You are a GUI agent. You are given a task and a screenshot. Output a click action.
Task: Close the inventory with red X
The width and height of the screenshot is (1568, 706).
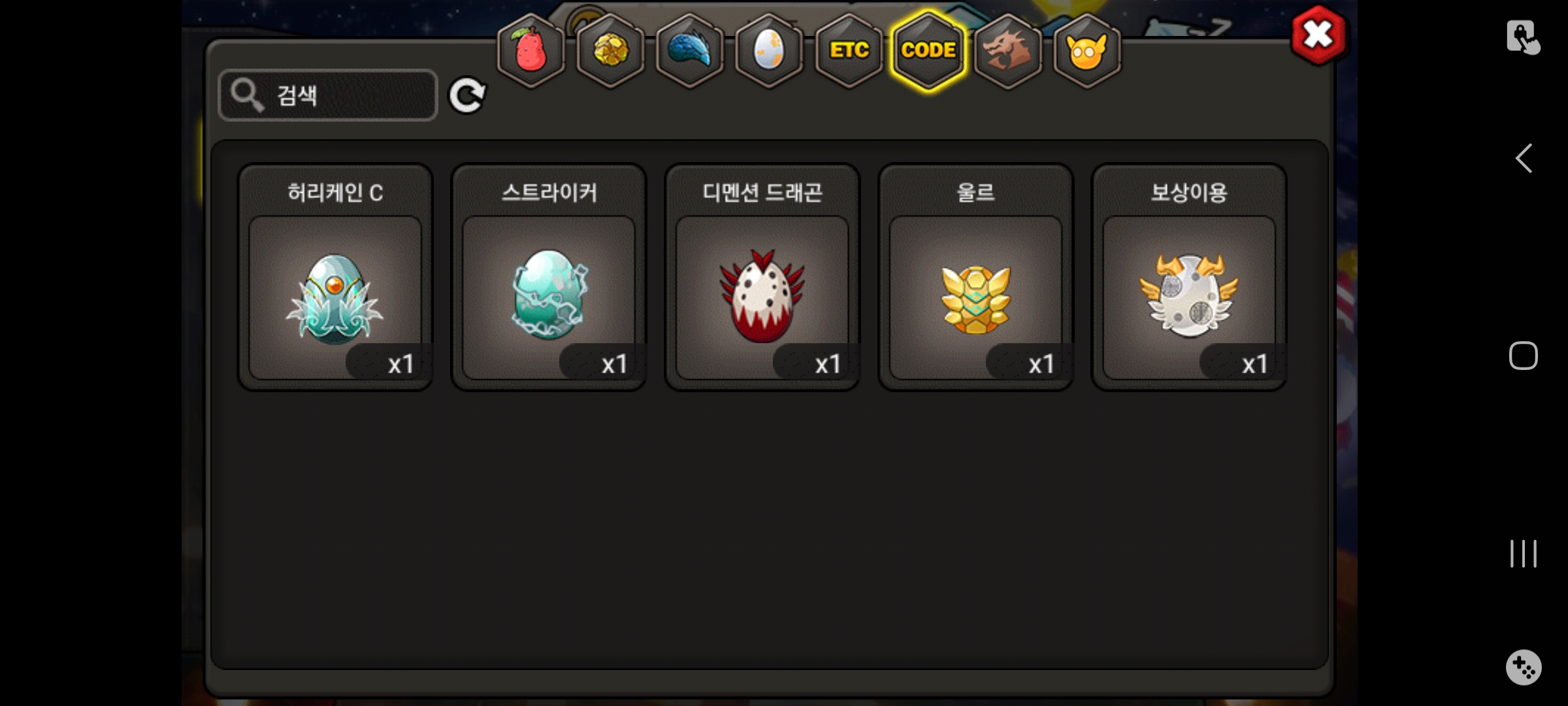click(1318, 35)
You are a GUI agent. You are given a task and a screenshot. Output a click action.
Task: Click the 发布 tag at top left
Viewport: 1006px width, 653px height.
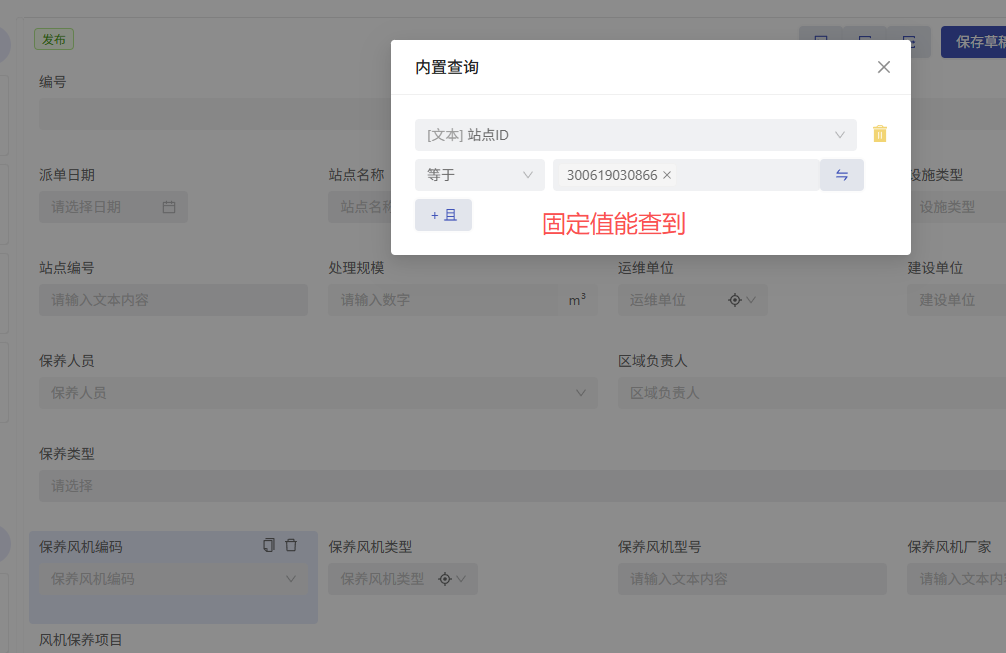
· · · · ·
What to work on: When an image appears in the data, skip it and output the rest exactly.

Expected output:
You are a GUI agent. You are given a task and a screenshot. Output a click action.
Task: Close the inventory with red X
The width and height of the screenshot is (1568, 706).
click(1318, 35)
You are a GUI agent. You are given a task and a screenshot. Output a click action.
Task: Click the 发布 tag at top left
Viewport: 1006px width, 653px height.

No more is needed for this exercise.